**EXERCICES:**
1) D'après l'extrait sur le journal GHI, en quelle année Jean-Marie Fleury ouvre-t-il sa régie publicitaire ?
2) Citez, d'après l'extrait sur le journal GHI, toutes les entreprises qui formaient l'oligopole auquel Jean-Marie Fleury s'attaque.

**EXTRAIT DU TEXTE:**
Leader sur le canton de Genève, GHI compte 149 000 lecteurs hebdomadaires auxquels il faut ajouter près de 10 000 lecteurs supplémentaires résidant dans le canton de Vaud et en France voisine. L’histoire de ce journal gratuit c’est un peu celle de David contre Goliath ou plutôt celle d’un entrepreneur qui s’est retrouvé, avec son journal, seul face aux grands acteurs de l’édition romande.
Arrivé du Jura à Genève en 1962, après des études commerciales et muni d’un diplôme fédéral d’employé de commerce, la vie de Jean-Marie Fleury se fond avec celle de GHI. En 1970, à 28 ans, sans argent, il ouvre une régie publicitaire. Il s’attaque ainsi frontalement à l’oligopoleformé par Publicitas, Orell Füssli et Annonces Suisse. Après avoir analysé le marché, constatant l’absence de journaux gratuits en Suisse romande, il lance Genève Home Informations, distribué dans tous les ménages. Les débuts sont très compliqués. Dès la publication du premier numéro de GHI (8 pages), les éditeurs, les géants de la pub et l’establishment genevois ont tout fait pour barrer la route du premier gratuit romand.
L’homme à abattre
Du jour au lendemain, il est devenu l’homme à abattre, l’ennemi public numéro 1. Tous voyaient en lui un sérieux perturbateur à leurs affaires florissantes. Les journaux locaux lui mettent des bâtons dans les roues. Le combat le plus difficile a été contre les institutions genevoises, mais aussi face à des imprimeurs et au Trade Club, groupement qui réunissait les plus grandes entreprises de commerce de détail de la ville du bout du lac.

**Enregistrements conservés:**
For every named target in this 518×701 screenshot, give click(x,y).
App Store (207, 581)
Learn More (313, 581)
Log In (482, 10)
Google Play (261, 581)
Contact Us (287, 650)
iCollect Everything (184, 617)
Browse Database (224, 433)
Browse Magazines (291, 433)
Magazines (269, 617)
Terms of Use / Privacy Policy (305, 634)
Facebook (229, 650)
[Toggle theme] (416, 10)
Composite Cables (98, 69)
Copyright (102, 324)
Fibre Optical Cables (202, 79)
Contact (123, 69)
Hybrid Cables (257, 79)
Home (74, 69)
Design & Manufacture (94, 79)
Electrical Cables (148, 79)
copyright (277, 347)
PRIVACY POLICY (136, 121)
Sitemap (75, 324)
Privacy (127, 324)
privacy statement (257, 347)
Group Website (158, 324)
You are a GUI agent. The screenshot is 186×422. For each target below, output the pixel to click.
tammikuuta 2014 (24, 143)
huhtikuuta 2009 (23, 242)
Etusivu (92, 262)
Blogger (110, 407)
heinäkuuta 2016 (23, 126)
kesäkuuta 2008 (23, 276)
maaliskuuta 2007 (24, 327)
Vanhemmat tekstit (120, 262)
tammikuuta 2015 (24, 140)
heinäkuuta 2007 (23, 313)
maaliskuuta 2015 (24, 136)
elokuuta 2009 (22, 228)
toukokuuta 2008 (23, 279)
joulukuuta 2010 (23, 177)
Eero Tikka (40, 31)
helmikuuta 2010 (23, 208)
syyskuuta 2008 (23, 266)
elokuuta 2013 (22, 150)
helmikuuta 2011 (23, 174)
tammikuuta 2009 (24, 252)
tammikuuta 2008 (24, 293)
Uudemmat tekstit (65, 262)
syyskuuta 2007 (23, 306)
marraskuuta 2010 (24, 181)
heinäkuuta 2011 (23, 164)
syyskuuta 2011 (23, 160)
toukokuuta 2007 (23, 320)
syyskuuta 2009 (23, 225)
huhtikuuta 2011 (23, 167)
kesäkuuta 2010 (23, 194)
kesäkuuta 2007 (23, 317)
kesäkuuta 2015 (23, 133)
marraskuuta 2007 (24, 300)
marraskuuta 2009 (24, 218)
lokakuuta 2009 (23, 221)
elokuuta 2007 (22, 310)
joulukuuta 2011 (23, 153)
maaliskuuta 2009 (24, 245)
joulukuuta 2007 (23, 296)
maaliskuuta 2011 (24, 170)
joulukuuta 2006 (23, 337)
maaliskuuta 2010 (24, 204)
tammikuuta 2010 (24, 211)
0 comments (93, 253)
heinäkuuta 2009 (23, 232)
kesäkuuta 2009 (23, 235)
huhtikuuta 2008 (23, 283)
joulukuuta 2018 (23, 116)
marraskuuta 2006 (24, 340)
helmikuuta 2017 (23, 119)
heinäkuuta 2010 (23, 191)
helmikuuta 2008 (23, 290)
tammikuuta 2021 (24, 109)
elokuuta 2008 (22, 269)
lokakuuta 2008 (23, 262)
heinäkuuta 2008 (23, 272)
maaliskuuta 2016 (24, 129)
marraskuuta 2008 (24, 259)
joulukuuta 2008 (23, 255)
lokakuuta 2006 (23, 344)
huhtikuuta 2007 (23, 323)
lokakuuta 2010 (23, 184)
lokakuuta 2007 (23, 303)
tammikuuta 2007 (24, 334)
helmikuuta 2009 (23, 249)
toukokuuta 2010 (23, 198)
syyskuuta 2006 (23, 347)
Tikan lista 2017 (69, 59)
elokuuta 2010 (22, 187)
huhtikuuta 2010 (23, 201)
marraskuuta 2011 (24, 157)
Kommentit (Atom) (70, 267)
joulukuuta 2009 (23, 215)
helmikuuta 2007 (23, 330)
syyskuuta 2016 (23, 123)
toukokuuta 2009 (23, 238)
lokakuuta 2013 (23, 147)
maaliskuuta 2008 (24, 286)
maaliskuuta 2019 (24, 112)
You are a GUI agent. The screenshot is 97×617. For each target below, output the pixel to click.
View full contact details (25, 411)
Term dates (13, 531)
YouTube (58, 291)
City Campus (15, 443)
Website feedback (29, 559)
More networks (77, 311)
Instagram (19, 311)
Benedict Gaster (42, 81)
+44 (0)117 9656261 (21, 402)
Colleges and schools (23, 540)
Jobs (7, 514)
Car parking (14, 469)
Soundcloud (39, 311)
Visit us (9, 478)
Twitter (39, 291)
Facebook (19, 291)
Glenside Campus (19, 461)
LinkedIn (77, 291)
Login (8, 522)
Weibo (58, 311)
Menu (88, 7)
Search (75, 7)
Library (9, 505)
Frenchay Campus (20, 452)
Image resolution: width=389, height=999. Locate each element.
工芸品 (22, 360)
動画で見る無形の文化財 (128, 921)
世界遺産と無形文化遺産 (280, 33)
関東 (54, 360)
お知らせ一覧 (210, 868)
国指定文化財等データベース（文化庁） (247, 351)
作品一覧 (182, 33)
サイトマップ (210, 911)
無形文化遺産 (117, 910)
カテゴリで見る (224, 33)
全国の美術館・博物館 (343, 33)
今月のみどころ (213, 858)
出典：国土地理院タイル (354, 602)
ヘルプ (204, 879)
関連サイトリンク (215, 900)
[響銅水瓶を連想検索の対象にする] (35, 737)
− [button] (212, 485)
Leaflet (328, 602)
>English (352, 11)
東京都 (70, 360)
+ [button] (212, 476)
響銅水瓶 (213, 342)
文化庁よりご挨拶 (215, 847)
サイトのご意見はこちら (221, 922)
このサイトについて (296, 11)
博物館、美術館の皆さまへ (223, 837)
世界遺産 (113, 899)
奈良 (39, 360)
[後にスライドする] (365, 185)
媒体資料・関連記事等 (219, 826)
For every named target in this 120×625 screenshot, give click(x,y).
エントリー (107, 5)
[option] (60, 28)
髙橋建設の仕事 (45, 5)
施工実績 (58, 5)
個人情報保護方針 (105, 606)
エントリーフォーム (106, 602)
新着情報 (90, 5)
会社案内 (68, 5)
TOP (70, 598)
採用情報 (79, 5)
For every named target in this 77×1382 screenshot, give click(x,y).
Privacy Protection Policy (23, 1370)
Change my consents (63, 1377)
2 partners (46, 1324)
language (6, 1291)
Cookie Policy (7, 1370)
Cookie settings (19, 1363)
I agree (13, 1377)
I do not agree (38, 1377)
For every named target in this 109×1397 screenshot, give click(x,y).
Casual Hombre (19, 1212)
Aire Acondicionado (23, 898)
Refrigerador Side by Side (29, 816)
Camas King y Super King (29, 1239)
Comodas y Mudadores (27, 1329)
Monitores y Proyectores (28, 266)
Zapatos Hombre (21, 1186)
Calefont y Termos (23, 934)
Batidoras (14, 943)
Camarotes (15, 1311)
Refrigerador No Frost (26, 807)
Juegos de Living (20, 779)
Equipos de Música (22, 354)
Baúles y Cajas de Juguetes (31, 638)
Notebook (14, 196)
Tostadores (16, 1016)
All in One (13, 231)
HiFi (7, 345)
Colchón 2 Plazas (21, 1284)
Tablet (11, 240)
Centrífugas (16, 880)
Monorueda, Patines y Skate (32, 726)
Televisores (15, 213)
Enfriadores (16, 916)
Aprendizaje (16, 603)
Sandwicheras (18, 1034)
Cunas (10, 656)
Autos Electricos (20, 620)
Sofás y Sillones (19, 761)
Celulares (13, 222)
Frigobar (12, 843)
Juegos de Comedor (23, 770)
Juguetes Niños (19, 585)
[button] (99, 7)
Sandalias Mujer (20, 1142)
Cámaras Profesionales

**RÉPONSES RÉDIGÉES:**
1) En 1970, à 28 ans.

2) Publicitas, Orell Füssli et Annonces Suisse.